WHAT THIS TASK INVOLVES → Once the line with "Cookie Policy (310, 389)" is found in the entries below, repeat it and each following line exactly, up to and including the line with "[Whatsapp] (229, 178)". Add no other lines.

DATA SECTION →
----------

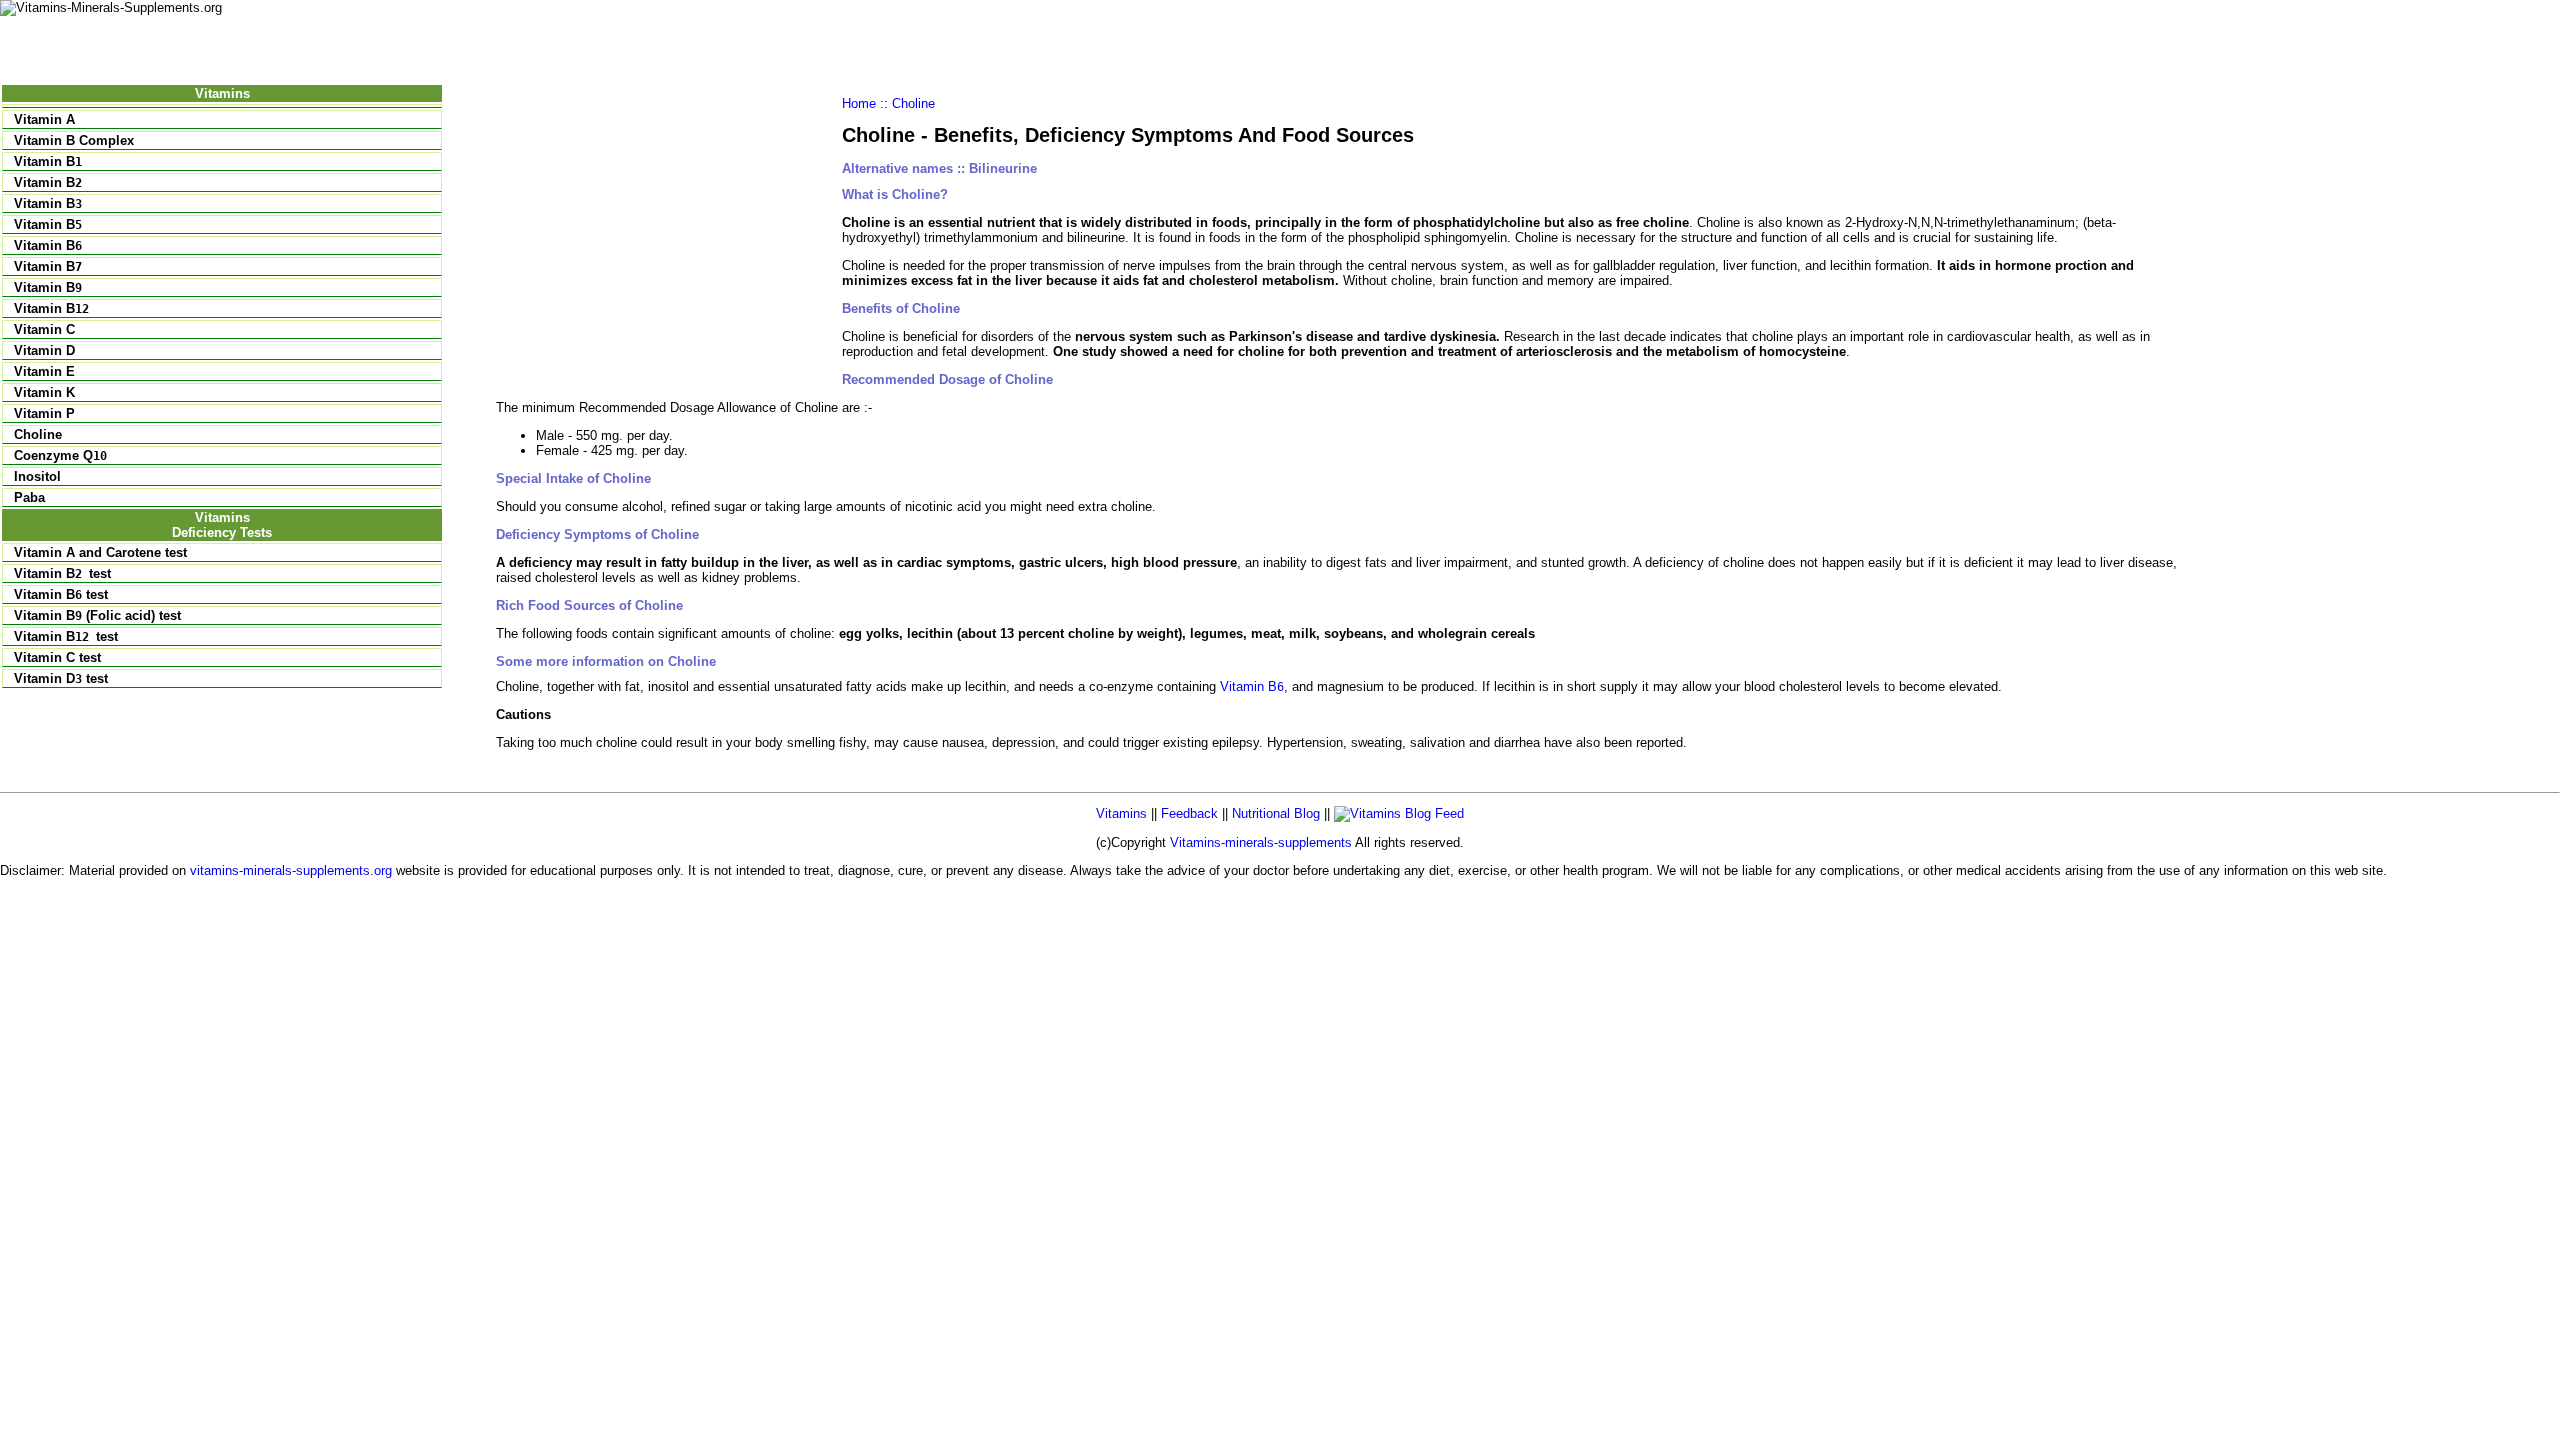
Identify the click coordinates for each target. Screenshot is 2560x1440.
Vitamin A (44, 119)
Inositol (37, 476)
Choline (38, 434)
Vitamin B (48, 161)
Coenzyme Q (60, 455)
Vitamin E (44, 371)
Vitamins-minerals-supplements (1261, 842)
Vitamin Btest (62, 573)
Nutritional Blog (1276, 813)
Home (859, 103)
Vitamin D (44, 350)
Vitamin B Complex (74, 140)
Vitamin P (44, 413)
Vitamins (1121, 813)
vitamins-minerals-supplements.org (291, 870)
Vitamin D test (61, 678)
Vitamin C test (57, 657)
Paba (29, 497)
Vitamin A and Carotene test (100, 552)
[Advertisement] (664, 236)
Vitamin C (44, 329)
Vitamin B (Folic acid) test (97, 615)
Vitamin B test (61, 594)
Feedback (1189, 813)
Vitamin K (44, 392)
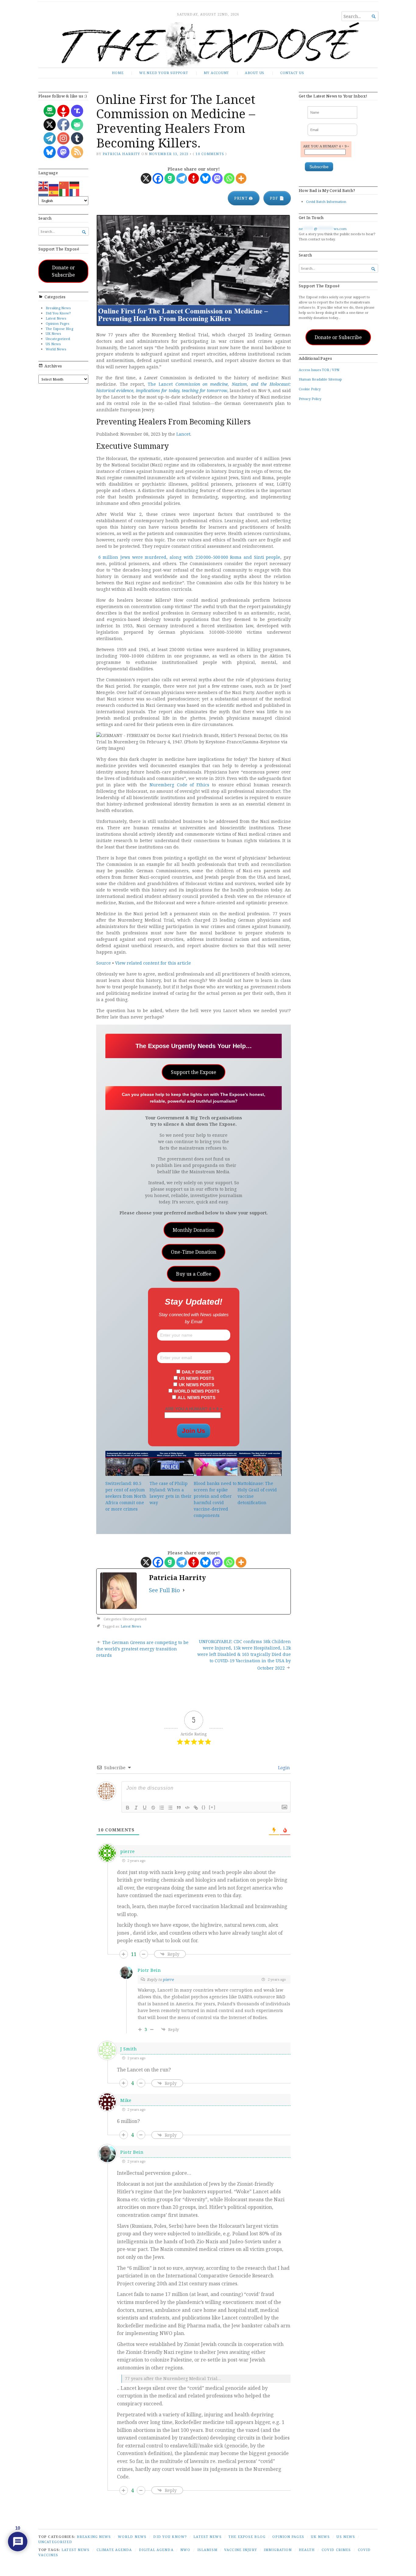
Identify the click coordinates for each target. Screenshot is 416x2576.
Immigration (278, 2549)
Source (103, 963)
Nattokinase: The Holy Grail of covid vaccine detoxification (257, 1492)
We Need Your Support (163, 72)
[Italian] (64, 192)
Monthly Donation (193, 1230)
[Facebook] (158, 178)
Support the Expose (193, 1072)
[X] (146, 178)
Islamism (207, 2549)
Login (283, 1767)
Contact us (292, 72)
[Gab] (169, 178)
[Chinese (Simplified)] (64, 184)
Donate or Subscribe (63, 271)
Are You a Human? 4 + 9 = (193, 1408)
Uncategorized (58, 338)
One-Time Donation (193, 1252)
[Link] (196, 1807)
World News (56, 349)
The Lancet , (193, 387)
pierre (168, 1979)
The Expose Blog (59, 328)
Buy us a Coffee (193, 1273)
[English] (43, 184)
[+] (212, 1807)
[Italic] (136, 1807)
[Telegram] (181, 178)
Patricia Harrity (121, 153)
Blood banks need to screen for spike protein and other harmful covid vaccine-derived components (215, 1499)
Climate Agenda (114, 2549)
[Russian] (54, 184)
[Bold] (127, 1807)
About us (254, 72)
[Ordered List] (161, 1807)
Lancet (183, 434)
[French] (74, 192)
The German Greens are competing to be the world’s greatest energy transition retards (142, 1648)
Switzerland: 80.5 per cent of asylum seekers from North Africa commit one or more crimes (125, 1496)
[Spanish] (54, 192)
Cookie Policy (310, 389)
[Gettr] (193, 178)
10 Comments (210, 153)
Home (117, 72)
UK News (53, 333)
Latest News (56, 318)
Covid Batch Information (326, 201)
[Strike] (153, 1807)
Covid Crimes (336, 2549)
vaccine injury (240, 2549)
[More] (241, 178)
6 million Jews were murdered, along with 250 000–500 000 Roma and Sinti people (189, 557)
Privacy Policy (310, 398)
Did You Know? (58, 313)
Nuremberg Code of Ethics (179, 785)
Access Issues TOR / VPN (319, 369)
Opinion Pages (57, 323)
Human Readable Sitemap (320, 379)
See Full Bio (164, 1590)
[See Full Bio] (183, 1590)
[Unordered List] (170, 1807)
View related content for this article (153, 963)
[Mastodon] (217, 178)
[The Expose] (208, 44)
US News (53, 344)
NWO (185, 2549)
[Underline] (144, 1807)
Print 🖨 (243, 198)
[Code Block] (187, 1807)
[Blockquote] (179, 1807)
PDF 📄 (277, 198)
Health (307, 2549)
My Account (216, 72)
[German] (74, 184)
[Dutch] (43, 192)
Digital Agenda (156, 2549)
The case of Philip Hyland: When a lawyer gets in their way (171, 1492)
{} (204, 1807)
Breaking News (58, 308)
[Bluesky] (205, 178)
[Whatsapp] (229, 178)
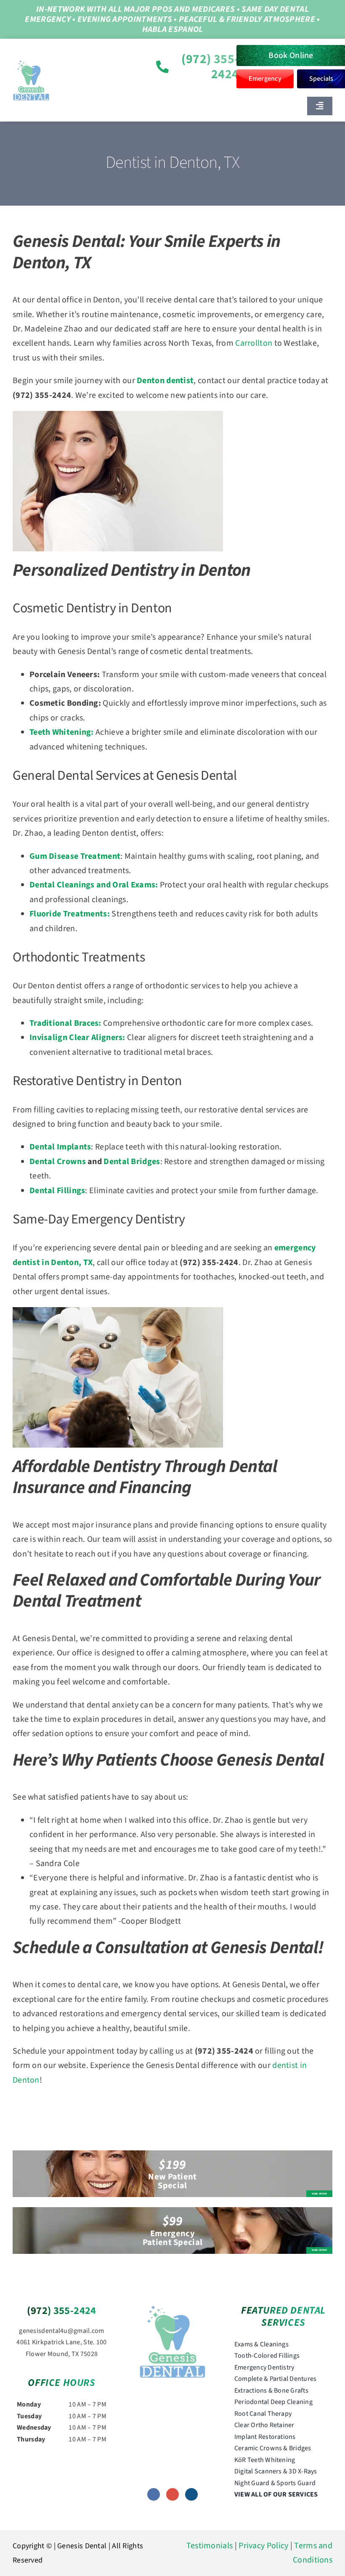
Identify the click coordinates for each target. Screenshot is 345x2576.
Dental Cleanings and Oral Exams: (93, 885)
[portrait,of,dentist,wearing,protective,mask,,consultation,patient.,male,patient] (172, 2308)
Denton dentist (165, 381)
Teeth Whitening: (62, 732)
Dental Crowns (57, 1162)
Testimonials (209, 2546)
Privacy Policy (263, 2546)
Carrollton (253, 343)
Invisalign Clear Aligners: (77, 1037)
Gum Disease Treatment (74, 856)
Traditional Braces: (65, 1023)
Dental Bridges (132, 1162)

----------

SOLVED PROBLEM →
Cookie Policy (310, 389)
[Gettr] (193, 178)
10 Comments (210, 153)
Home (117, 72)
UK News (53, 333)
Latest News (56, 318)
Covid Batch Information (326, 201)
[Strike] (153, 1807)
Covid Crimes (336, 2549)
vaccine injury (240, 2549)
[More] (241, 178)
6 million Jews were murdered, along with 250 000–500 000 Roma and Sinti people (189, 557)
Privacy Policy (310, 398)
Did You Know? (58, 313)
Nuremberg Code of Ethics (179, 785)
Access Issues TOR / VPN (319, 369)
Opinion Pages (57, 323)
Human Readable Sitemap (320, 379)
See Full Bio (164, 1590)
[See Full Bio] (183, 1590)
[Unordered List] (170, 1807)
View related content for this article (153, 963)
[Mastodon] (217, 178)
[The Expose] (208, 44)
US News (53, 344)
NWO (185, 2549)
[Underline] (144, 1807)
Print 🖨 (243, 198)
[Code Block] (187, 1807)
[Blockquote] (179, 1807)
PDF 📄 (277, 198)
Health (307, 2549)
My Account (216, 72)
[German] (74, 184)
[Dutch] (43, 192)
Digital Agenda (156, 2549)
The case of Philip Hyland: When a lawyer gets in their way (171, 1492)
{} (204, 1807)
Breaking News (58, 308)
[Bluesky] (205, 178)
[Whatsapp] (229, 178)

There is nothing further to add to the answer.